Write-serialization: per variable. Write to same location by different processors are seen in same order by all processors. Write-atomicity: across threads
In-window Speculation:
- Speculation: read from cache before commiting. If no change, then commit; If there’s a change, then squash and replay.
- Write-prefetcing: obtain read-exclusive out-of-order or in parallel. However, the write should be in program.
Week 15
Relaxed Memory Consistency Models:
- Total Store Ordering (TSO): relaxes W -> R. Not guarantee because there could be a store buffer.
- Partial Store Ordering (PSO): relaxes W -> R and W -> W.
- Relaxes Memory Ordering (RMO): relaxes all four memory orders.
- Release Consistency (RC): relaxes all four memory orders but provides release store and acquire load.
- Reads and writes are allowed to bypass both reads and writes.
- Previous reads and writes must complete before release completes.
- No reads and writes can complete before acquire completes.
- IBM Power: relaxes all four memory orders and write atomicity. Provides 2 types of barriers.
Every relaxed consistency model ensures single thread dependencies.
Release Consistency:
- Writer-initiated invalidation
- Without Writer-initiated invalidation
Out-of-thin-air problem
Progress Axiom: a store should be eventually visible for all processors.
Synchronization is necessary to ensure that operations in a parallel program happen in the correct order.
- Conditional Variable: signal
- Mutual exclusion
Without memory consistency model, we cannot implement different types of synchronization.
Can Sequential Consistency implement mutually exclusion?

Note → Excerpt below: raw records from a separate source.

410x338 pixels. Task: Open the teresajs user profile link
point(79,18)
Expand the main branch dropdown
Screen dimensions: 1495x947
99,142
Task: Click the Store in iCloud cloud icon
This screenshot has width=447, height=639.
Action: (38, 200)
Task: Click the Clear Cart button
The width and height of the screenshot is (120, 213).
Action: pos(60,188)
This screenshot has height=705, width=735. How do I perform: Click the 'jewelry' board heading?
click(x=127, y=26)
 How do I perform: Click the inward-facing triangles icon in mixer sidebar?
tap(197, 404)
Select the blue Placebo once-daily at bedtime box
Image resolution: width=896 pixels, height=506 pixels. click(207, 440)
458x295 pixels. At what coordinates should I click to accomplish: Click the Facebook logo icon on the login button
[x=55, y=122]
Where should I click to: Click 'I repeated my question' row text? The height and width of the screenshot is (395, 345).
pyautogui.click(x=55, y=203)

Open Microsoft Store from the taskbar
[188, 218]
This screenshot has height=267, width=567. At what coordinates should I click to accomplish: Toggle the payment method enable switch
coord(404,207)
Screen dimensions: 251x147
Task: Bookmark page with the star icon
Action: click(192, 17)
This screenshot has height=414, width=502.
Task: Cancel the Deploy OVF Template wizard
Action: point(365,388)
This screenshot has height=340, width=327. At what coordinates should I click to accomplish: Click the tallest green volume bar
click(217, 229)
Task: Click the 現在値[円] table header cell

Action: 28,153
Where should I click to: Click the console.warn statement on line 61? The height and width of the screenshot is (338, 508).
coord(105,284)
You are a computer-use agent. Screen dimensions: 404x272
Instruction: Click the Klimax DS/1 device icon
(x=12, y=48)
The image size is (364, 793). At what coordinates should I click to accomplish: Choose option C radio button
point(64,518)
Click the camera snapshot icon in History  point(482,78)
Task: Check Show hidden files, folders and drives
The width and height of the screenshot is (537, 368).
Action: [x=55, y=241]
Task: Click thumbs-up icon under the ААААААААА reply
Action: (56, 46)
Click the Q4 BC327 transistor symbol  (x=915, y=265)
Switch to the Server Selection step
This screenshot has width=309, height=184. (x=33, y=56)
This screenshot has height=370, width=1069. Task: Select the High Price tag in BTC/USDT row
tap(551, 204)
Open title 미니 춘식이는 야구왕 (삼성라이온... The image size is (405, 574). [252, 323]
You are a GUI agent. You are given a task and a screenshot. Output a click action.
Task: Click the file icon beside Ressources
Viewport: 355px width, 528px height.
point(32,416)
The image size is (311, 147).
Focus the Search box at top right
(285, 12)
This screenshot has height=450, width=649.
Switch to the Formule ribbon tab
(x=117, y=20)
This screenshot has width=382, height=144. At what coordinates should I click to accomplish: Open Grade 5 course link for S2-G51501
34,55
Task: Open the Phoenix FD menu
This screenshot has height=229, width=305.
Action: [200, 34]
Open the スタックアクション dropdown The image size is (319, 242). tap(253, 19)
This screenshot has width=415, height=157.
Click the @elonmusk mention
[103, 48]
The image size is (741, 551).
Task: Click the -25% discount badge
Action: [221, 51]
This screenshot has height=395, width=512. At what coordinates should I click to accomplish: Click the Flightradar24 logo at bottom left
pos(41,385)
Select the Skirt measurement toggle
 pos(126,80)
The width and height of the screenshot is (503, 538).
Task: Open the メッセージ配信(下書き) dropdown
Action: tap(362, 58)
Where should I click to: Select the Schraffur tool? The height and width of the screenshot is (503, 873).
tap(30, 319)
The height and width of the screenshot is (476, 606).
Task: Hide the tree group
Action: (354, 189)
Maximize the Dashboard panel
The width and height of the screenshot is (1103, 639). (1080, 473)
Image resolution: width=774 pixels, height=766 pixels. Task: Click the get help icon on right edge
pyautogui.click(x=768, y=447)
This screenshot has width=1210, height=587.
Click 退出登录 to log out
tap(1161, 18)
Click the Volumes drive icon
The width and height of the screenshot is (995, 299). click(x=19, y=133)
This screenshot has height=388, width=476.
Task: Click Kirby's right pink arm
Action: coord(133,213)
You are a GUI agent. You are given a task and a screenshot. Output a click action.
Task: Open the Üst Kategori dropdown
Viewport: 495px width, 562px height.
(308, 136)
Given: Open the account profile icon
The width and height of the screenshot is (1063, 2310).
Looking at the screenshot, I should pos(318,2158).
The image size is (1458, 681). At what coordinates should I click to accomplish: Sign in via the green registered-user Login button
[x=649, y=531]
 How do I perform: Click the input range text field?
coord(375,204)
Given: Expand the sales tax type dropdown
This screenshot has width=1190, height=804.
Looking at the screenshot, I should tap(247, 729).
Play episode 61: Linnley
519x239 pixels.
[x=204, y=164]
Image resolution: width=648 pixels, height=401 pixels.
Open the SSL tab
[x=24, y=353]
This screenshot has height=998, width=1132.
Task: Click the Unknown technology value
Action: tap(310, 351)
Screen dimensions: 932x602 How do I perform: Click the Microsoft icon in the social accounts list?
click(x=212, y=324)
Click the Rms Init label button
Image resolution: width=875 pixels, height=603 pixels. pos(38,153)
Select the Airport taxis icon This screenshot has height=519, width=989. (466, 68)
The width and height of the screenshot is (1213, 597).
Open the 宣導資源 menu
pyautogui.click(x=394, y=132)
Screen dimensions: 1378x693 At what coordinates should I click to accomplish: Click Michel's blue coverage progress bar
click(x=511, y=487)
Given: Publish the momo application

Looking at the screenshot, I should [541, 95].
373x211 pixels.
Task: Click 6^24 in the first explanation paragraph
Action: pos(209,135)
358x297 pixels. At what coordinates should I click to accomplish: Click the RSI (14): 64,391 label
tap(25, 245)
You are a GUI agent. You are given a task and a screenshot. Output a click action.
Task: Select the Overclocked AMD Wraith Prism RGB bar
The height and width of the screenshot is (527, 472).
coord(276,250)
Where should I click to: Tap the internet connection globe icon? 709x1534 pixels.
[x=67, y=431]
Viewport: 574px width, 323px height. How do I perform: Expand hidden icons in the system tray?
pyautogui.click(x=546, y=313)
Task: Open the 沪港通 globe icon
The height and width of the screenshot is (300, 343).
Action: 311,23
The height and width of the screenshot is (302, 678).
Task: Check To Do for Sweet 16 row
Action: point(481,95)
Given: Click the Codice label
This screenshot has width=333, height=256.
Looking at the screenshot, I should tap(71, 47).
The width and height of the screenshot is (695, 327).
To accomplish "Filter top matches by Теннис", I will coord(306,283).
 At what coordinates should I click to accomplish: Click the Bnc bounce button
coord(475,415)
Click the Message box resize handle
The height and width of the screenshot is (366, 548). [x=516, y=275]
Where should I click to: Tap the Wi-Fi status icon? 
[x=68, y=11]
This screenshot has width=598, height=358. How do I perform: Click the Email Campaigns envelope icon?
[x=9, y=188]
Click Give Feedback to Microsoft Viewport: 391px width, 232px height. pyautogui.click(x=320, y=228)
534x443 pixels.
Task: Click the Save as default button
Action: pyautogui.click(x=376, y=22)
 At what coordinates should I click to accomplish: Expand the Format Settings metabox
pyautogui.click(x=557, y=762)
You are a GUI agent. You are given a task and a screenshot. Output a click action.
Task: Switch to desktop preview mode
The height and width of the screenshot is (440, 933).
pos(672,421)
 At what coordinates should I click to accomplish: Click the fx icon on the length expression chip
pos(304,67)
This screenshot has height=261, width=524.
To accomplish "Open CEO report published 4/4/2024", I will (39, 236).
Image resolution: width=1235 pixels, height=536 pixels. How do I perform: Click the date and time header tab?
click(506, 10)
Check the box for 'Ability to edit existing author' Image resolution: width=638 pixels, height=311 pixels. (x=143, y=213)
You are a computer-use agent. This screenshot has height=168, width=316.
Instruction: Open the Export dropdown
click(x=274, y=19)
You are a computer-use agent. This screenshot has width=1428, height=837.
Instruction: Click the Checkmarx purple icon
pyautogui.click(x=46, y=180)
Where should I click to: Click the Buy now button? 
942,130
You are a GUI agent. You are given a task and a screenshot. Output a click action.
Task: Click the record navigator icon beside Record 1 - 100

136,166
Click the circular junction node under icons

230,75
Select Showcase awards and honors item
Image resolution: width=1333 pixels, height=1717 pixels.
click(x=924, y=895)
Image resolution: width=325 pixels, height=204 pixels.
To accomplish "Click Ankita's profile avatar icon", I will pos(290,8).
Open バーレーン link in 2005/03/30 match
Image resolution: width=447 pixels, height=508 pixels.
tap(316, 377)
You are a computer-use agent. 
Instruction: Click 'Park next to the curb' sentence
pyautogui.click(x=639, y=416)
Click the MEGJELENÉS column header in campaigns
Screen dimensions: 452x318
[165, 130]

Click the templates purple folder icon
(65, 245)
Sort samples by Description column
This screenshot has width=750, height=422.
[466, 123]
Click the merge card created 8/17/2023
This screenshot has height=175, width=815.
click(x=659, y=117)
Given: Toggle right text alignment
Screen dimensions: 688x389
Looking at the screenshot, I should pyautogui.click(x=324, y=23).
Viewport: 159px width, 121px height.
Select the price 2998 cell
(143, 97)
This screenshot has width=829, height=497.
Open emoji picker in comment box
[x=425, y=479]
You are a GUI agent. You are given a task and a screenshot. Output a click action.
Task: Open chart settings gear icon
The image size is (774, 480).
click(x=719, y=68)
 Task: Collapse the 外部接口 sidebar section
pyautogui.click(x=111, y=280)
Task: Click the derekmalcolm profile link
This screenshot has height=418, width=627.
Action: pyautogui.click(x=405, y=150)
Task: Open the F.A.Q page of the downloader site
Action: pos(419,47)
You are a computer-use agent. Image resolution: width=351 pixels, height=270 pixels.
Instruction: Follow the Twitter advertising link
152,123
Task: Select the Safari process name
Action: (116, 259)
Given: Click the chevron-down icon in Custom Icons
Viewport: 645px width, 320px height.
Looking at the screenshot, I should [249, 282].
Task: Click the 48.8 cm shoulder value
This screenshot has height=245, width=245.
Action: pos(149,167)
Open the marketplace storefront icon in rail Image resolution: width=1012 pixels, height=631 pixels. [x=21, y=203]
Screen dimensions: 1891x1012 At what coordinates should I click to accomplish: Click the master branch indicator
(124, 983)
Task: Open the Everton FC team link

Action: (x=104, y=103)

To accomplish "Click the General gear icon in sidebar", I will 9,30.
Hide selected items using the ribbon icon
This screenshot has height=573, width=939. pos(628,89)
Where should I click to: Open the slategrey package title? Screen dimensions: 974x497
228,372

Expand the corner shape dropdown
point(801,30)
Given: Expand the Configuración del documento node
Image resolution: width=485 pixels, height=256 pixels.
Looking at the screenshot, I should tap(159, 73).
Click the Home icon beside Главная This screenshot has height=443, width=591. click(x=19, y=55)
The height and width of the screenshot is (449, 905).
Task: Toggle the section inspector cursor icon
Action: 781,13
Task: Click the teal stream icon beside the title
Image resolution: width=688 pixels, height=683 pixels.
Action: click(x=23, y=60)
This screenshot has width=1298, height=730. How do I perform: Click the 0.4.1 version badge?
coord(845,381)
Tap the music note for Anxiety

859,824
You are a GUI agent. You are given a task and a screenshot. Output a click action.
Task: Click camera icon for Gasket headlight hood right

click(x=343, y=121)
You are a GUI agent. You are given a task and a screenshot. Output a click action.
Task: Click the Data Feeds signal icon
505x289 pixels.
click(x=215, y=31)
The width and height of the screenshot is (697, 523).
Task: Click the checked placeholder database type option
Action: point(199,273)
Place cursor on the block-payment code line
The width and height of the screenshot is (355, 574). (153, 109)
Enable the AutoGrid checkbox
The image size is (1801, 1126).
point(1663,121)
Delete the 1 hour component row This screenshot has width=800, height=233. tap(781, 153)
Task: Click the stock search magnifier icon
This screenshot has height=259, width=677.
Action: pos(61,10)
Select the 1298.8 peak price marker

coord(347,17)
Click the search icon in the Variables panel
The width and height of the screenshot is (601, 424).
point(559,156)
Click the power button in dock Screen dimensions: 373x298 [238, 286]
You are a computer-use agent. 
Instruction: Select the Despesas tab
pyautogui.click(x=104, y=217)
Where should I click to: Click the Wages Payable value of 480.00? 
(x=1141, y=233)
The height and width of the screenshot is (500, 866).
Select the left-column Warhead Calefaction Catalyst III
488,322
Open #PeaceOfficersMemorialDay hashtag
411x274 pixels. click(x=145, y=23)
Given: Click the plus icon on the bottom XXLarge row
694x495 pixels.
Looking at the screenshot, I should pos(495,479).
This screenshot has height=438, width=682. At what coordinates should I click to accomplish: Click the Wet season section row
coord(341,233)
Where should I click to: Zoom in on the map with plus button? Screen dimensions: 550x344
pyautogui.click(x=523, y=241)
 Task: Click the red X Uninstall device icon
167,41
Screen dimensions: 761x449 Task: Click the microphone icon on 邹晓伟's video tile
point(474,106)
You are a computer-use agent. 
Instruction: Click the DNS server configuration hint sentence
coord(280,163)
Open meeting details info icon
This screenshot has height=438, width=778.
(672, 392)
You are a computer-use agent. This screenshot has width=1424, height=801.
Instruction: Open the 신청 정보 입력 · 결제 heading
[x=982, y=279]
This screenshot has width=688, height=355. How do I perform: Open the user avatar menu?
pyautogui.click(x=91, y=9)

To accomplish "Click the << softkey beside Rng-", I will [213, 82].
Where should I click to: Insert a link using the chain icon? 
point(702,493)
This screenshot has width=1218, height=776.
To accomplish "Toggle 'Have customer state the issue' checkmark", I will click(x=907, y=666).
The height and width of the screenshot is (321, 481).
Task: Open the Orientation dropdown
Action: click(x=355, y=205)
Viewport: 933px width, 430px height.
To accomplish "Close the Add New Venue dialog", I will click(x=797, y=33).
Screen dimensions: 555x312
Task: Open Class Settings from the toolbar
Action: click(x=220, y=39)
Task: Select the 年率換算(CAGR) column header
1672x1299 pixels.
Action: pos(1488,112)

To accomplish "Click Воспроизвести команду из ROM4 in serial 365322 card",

- Yes. Peterson algorithm, but it is not practical for multiple processors.
- For Relaxes models need to use fences.
Building blocks for synchronization. Special instructions(RMW atomic) of the hardware to implement locks.
- Test & set: reads a memory location and sets it to value 1.
- Compare & swap: it is used more frequently. Check the value and swap if the value is equal.
- Fetch & add: fetch value from memory location and atomically increment it.
- Load Link(or Load Locked)/Store Conditional(LL/SC): don’t need to retain exclusive state.
Week 16
Implementation of Read Modified Write(RMW) instructions:
- Lock the bus: disallows other threads
- Cache line blocking: to obtain read-exclusive state, invalidates other processors’ cache. Once a processor gains exclusive state, other processors will receive NACK from the processor that has exclusive access.
Exclusive Access
- Directory retries when receives NACK
- With Snooping, processors retires when receives NACK
RMW acts like a memory fence(flush write buffer before RMW).
Techniques for reducing test and set traffic:
- Test and test-&-set relies on cache coherece. It grabs a lock one time.
- Test and set with exponential back-off, retry test and set after pause.